ABOUT THIS EXERCISE:
What you return should be the full listing, exactly as given.

GIVEN DATA:
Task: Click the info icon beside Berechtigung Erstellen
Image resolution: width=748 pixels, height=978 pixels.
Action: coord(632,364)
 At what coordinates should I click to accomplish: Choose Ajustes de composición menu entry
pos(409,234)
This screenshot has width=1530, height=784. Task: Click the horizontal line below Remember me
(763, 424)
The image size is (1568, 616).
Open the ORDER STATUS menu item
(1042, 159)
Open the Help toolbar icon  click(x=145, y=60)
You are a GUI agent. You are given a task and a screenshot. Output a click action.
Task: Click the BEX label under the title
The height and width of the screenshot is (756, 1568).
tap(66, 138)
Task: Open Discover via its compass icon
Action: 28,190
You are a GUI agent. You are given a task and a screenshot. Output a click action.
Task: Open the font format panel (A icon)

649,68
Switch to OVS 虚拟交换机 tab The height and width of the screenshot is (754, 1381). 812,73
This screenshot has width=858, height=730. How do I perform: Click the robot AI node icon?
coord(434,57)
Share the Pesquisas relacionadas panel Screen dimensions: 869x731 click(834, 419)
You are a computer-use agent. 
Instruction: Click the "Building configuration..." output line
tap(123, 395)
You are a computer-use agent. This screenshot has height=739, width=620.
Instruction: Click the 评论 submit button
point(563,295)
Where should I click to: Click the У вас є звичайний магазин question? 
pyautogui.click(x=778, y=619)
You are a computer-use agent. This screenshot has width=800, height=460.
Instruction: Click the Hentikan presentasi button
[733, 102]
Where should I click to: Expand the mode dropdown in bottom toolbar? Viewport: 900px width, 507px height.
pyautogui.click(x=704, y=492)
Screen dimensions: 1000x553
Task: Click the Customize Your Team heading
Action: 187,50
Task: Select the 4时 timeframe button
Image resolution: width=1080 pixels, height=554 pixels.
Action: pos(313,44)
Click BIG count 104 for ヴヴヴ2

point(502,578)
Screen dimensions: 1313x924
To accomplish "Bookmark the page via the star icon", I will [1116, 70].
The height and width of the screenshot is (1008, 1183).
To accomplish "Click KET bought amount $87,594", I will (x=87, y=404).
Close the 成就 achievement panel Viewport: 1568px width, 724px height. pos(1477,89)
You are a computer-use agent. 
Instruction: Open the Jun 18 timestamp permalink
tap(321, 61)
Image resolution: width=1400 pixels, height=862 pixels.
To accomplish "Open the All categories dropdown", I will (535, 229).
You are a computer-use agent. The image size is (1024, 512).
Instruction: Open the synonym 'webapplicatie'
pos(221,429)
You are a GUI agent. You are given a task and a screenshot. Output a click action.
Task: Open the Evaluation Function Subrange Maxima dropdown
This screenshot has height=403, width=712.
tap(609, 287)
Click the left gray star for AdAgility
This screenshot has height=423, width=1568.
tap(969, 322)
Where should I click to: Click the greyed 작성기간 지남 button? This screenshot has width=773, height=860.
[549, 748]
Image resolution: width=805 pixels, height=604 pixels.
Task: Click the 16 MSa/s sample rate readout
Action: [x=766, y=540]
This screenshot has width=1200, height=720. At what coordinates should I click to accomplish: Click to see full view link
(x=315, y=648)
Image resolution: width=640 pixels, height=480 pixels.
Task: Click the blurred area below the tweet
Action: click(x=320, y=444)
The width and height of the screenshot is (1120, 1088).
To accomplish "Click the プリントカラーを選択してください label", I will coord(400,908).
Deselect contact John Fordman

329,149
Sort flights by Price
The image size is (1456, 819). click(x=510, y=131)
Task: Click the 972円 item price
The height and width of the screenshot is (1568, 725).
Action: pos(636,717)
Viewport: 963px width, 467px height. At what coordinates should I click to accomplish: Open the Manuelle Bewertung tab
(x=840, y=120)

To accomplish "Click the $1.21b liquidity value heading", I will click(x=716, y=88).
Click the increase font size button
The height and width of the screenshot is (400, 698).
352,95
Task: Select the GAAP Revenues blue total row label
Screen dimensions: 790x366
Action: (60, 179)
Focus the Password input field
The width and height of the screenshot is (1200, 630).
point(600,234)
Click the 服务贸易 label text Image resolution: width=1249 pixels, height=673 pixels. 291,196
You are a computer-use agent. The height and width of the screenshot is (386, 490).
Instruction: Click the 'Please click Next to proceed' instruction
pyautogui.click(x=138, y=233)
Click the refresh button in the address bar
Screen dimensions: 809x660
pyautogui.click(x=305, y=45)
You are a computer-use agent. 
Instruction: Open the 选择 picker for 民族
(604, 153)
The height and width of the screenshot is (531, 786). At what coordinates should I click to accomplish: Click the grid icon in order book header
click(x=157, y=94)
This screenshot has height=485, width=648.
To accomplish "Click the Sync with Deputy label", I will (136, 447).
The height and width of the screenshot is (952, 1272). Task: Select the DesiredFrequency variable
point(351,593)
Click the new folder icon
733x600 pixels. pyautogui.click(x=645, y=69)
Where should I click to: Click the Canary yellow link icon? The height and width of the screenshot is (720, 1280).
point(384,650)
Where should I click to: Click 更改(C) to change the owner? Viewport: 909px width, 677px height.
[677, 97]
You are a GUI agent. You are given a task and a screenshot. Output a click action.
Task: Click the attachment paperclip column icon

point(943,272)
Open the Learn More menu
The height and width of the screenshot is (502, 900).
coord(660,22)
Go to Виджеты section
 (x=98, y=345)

ANSWER SPACE:
Task: Click the info icon beside Berechtigung Erstellen
Image resolution: width=748 pixels, height=978 pixels.
Action: coord(632,364)
 At what coordinates should I click to accomplish: Choose Ajustes de composición menu entry
pos(409,234)
This screenshot has width=1530, height=784. Task: Click the horizontal line below Remember me
(763, 424)
The image size is (1568, 616).
Open the ORDER STATUS menu item
(1042, 159)
Open the Help toolbar icon  click(x=145, y=60)
You are a GUI agent. You are given a task and a screenshot. Output a click action.
Task: Click the BEX label under the title
The height and width of the screenshot is (756, 1568).
tap(66, 138)
Task: Open Discover via its compass icon
Action: 28,190
You are a GUI agent. You are given a task and a screenshot. Output a click action.
Task: Open the font format panel (A icon)

649,68
Switch to OVS 虚拟交换机 tab The height and width of the screenshot is (754, 1381). 812,73
This screenshot has width=858, height=730. How do I perform: Click the robot AI node icon?
coord(434,57)
Share the Pesquisas relacionadas panel Screen dimensions: 869x731 click(834, 419)
You are a computer-use agent. 
Instruction: Click the "Building configuration..." output line
tap(123, 395)
You are a computer-use agent. This screenshot has height=739, width=620.
Instruction: Click the 评论 submit button
point(563,295)
Where should I click to: Click the У вас є звичайний магазин question? 
pyautogui.click(x=778, y=619)
You are a computer-use agent. This screenshot has width=800, height=460.
Instruction: Click the Hentikan presentasi button
[733, 102]
Where should I click to: Expand the mode dropdown in bottom toolbar? Viewport: 900px width, 507px height.
pyautogui.click(x=704, y=492)
Screen dimensions: 1000x553
Task: Click the Customize Your Team heading
Action: 187,50
Task: Select the 4时 timeframe button
Image resolution: width=1080 pixels, height=554 pixels.
Action: pos(313,44)
Click BIG count 104 for ヴヴヴ2

point(502,578)
Screen dimensions: 1313x924
To accomplish "Bookmark the page via the star icon", I will [1116, 70].
The height and width of the screenshot is (1008, 1183).
To accomplish "Click KET bought amount $87,594", I will (x=87, y=404).
Close the 成就 achievement panel Viewport: 1568px width, 724px height. pos(1477,89)
You are a computer-use agent. 
Instruction: Open the Jun 18 timestamp permalink
tap(321, 61)
Image resolution: width=1400 pixels, height=862 pixels.
To accomplish "Open the All categories dropdown", I will (535, 229).
You are a computer-use agent. The image size is (1024, 512).
Instruction: Open the synonym 'webapplicatie'
pos(221,429)
You are a GUI agent. You are given a task and a screenshot. Output a click action.
Task: Open the Evaluation Function Subrange Maxima dropdown
This screenshot has height=403, width=712.
tap(609, 287)
Click the left gray star for AdAgility
This screenshot has height=423, width=1568.
tap(969, 322)
Where should I click to: Click the greyed 작성기간 지남 button? This screenshot has width=773, height=860.
[549, 748]
Image resolution: width=805 pixels, height=604 pixels.
Task: Click the 16 MSa/s sample rate readout
Action: [x=766, y=540]
This screenshot has width=1200, height=720. At what coordinates should I click to accomplish: Click to see full view link
(x=315, y=648)
Image resolution: width=640 pixels, height=480 pixels.
Task: Click the blurred area below the tweet
Action: click(x=320, y=444)
The width and height of the screenshot is (1120, 1088).
To accomplish "Click the プリントカラーを選択してください label", I will coord(400,908).
Deselect contact John Fordman

329,149
Sort flights by Price
The image size is (1456, 819). click(x=510, y=131)
Task: Click the 972円 item price
The height and width of the screenshot is (1568, 725).
Action: pos(636,717)
Viewport: 963px width, 467px height. At what coordinates should I click to accomplish: Open the Manuelle Bewertung tab
(x=840, y=120)

To accomplish "Click the $1.21b liquidity value heading", I will click(x=716, y=88).
Click the increase font size button
The height and width of the screenshot is (400, 698).
352,95
Task: Select the GAAP Revenues blue total row label
Screen dimensions: 790x366
Action: (60, 179)
Focus the Password input field
The width and height of the screenshot is (1200, 630).
point(600,234)
Click the 服务贸易 label text Image resolution: width=1249 pixels, height=673 pixels. 291,196
You are a computer-use agent. The height and width of the screenshot is (386, 490).
Instruction: Click the 'Please click Next to proceed' instruction
pyautogui.click(x=138, y=233)
Click the refresh button in the address bar
Screen dimensions: 809x660
pyautogui.click(x=305, y=45)
You are a computer-use agent. 
Instruction: Open the 选择 picker for 民族
(604, 153)
The height and width of the screenshot is (531, 786). At what coordinates should I click to accomplish: Click the grid icon in order book header
click(x=157, y=94)
This screenshot has height=485, width=648.
To accomplish "Click the Sync with Deputy label", I will (136, 447).
The height and width of the screenshot is (952, 1272). Task: Select the DesiredFrequency variable
point(351,593)
Click the new folder icon
733x600 pixels. pyautogui.click(x=645, y=69)
Where should I click to: Click the Canary yellow link icon? The height and width of the screenshot is (720, 1280).
point(384,650)
Where should I click to: Click 更改(C) to change the owner? Viewport: 909px width, 677px height.
[677, 97]
You are a GUI agent. You are given a task and a screenshot. Output a click action.
Task: Click the attachment paperclip column icon

point(943,272)
Open the Learn More menu
The height and width of the screenshot is (502, 900).
coord(660,22)
Go to Виджеты section
 (x=98, y=345)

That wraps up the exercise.